Curiosité et réjouissance, c’est en tout cas ce que l’on ressent à la proximité d’un tel spécimen qui pourrait se prêter à la mignonnerie naise, tel un chaton qui retombe maladroitement sur ses pattes. Marcel à ce pouvoir de communier avec son entourage, tout en trouvant mille astuces afin de s’adapter à l’environnement titanesque des humains. Le spectateur a donc le loisir de connaître les péripéties de son quotidien, à commencer par les déplacements à travers les pièces d’un Airbnb qui n’abrite pas exclusivement des vacanciers. Le cinéaste devient juste Dean, le temps d’empoigner sa caméra et de dialoguer avec sa création la plus précieuse et la plus adorable du moment. De même, le fait que Jenny Slate double Marcel n’est pas si anodin et révèle que sa coquille est remplie de vie, ambition, d’innocence et de sagesse.


On pourrait s’arrêter à ce jeu fantaisiste, à ces démonstrations loufoques et innovantes que Marcel et sa grand-mère Connie ont élaborées. Une balle de tennis en guise de véhicule, du pain de mie comme matelas bien douillet, une table en verre poussiéreuse comme patinoire et l’aire de jeu s’étend encore dans le jardin. On se régale avec eux du même pop-corn qu’ils ont préparé avec une intensité qui nous maintient de l’autre côté de l’écran, dans une réalité que l’on confondrait volontiers avec la nôtre. C’est ce qu’il y a de magique dans le fait de laisser cet enfant perdu entrer dans nos vies, tout cela dans le but de nous laisser notre univers rétrécir et de simplement profiter des petites choses que l’on aurait égarées dans nos tiroirs à chaussettes.


La forme n’emporte pas tout sur le fond également.
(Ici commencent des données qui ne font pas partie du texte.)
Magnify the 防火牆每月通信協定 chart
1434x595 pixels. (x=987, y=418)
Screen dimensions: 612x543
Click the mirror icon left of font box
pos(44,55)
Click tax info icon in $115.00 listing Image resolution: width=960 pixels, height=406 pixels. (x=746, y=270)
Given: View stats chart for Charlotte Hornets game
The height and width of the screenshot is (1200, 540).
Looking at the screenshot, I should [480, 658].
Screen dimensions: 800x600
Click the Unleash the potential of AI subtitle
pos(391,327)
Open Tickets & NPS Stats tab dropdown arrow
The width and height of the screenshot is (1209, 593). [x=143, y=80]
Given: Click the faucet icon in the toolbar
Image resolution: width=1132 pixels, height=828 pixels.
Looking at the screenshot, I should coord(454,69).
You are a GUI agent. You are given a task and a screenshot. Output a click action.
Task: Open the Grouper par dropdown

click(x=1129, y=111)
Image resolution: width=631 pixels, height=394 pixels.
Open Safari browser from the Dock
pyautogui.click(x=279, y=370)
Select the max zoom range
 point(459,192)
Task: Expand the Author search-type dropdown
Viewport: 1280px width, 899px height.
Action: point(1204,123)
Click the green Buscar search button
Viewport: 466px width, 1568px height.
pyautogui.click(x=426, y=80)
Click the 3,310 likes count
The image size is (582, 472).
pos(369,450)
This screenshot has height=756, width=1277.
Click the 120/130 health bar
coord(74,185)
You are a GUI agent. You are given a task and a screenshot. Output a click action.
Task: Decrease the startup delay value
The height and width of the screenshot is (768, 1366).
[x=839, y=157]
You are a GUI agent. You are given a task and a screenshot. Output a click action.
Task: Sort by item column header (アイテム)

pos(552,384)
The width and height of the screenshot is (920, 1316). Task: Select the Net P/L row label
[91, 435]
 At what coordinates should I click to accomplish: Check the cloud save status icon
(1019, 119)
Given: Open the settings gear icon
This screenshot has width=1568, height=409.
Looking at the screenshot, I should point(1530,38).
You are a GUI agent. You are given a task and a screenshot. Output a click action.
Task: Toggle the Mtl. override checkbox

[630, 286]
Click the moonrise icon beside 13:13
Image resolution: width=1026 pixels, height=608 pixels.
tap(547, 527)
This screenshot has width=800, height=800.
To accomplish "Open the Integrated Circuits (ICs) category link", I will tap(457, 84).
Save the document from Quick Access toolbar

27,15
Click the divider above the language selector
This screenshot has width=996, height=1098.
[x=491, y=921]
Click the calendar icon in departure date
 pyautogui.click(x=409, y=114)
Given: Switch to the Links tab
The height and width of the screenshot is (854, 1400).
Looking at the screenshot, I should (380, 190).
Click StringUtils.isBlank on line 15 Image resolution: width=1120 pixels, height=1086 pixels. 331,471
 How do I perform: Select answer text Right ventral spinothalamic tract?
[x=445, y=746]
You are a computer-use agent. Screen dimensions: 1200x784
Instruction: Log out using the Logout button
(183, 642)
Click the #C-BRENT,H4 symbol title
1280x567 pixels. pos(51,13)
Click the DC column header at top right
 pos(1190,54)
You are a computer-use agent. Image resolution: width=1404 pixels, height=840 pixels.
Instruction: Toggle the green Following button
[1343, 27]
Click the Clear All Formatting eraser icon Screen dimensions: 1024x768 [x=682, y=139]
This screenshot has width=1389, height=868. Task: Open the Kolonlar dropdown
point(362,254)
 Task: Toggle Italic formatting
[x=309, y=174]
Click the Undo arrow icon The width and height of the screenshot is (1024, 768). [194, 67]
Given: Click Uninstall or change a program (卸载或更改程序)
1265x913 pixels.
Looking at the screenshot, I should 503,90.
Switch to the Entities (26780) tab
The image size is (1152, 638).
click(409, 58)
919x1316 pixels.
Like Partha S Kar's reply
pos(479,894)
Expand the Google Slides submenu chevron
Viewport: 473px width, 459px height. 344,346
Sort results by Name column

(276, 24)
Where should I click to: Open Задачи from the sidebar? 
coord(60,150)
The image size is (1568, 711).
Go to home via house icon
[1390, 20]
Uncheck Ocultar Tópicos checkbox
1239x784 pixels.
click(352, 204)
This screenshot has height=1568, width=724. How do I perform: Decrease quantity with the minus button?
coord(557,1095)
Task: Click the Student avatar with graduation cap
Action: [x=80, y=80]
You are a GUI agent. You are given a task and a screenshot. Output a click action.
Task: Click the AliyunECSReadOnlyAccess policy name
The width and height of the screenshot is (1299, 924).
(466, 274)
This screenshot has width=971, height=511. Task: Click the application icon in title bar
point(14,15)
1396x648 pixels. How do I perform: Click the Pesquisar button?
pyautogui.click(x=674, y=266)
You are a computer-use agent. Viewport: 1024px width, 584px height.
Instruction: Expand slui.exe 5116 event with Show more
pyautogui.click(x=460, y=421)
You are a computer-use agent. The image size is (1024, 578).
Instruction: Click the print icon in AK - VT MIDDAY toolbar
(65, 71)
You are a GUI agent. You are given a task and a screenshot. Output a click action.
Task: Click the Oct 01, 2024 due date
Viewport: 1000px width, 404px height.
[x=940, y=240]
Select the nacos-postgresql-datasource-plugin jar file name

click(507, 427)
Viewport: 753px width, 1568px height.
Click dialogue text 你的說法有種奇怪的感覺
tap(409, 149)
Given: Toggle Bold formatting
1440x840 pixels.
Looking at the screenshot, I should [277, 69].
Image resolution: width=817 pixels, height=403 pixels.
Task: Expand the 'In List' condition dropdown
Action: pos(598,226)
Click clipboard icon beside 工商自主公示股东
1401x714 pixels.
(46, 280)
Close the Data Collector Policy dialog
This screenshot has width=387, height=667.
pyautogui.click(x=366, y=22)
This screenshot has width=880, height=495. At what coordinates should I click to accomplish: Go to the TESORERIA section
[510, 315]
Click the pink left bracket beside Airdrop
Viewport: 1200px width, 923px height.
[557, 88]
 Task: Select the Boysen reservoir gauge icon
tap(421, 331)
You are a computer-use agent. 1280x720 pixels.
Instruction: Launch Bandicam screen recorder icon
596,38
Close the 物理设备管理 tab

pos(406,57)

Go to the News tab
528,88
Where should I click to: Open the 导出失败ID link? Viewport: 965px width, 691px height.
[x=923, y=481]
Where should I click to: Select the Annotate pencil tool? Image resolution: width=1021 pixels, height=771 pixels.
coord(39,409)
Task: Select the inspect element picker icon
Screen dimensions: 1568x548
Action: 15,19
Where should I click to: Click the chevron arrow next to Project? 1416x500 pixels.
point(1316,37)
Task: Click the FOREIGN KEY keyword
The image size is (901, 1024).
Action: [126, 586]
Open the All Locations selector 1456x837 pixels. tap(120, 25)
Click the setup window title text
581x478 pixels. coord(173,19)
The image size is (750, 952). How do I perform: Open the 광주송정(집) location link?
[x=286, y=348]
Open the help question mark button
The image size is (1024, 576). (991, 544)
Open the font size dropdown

Derrière une carapace aussi fine se cachent une grande sensibilité et une mélancolie qui questionne la solitude du héros, qui invite son audience à former une communauté. Le succès a néanmoins ses limites et le récit ne se prive pas d’en faire la démonstration par l’absurde. Inutile de retenir Marcel lorsqu’il se met à chanter de sa voix fluette ou à soutenir sa grand-mère dans ses difficultés. Ce ton n’est pas sans rappeler la finesse d’un Pixar (Toy Story, Wall-E) et la poésie d’un Ghibli (Arrietty), avec cette frontière brisée entre les humains et les petits êtres vivants, de plastique ou de chair. A24 saisit alors une opportunité qui promeut à la fois le génie technique et une sensibilité, qui ne sont pas toujours froidement arrosés par la souffrance des personnages.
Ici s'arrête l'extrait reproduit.